EXERCISE INSTRUCTIONS: Range to output from the entries below: the line containing "Click the AT badge beside LSU" through the line containing "The height and width of the screenshot is (721, 568).". Set it down exactly, ends included, nothing else.

DATASET:
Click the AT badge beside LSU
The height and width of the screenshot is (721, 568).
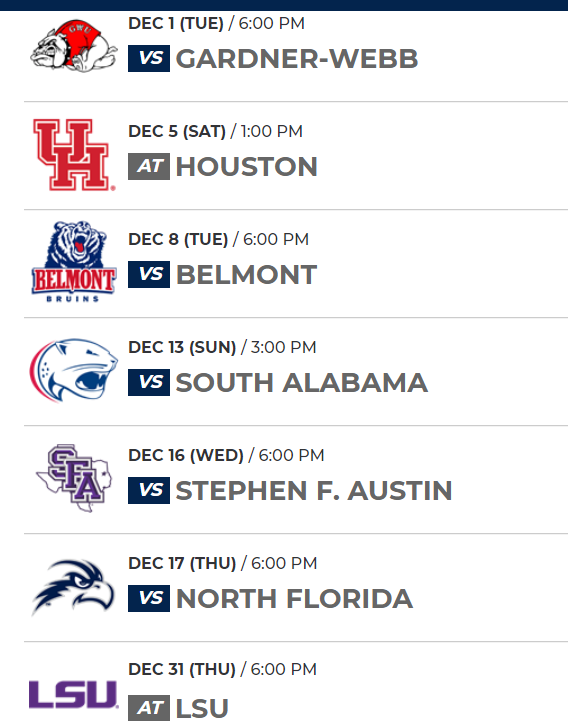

--

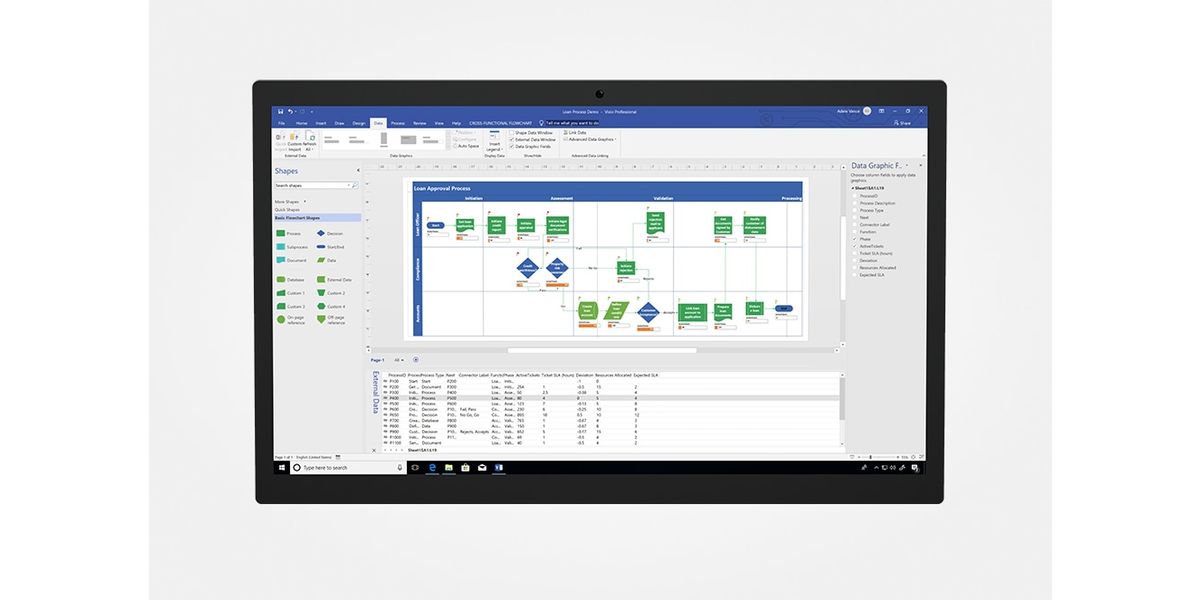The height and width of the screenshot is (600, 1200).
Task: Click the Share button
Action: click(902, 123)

RESPONSE FOR THIS EXERCISE:
Click the AT badge beside LSU
The height and width of the screenshot is (721, 568).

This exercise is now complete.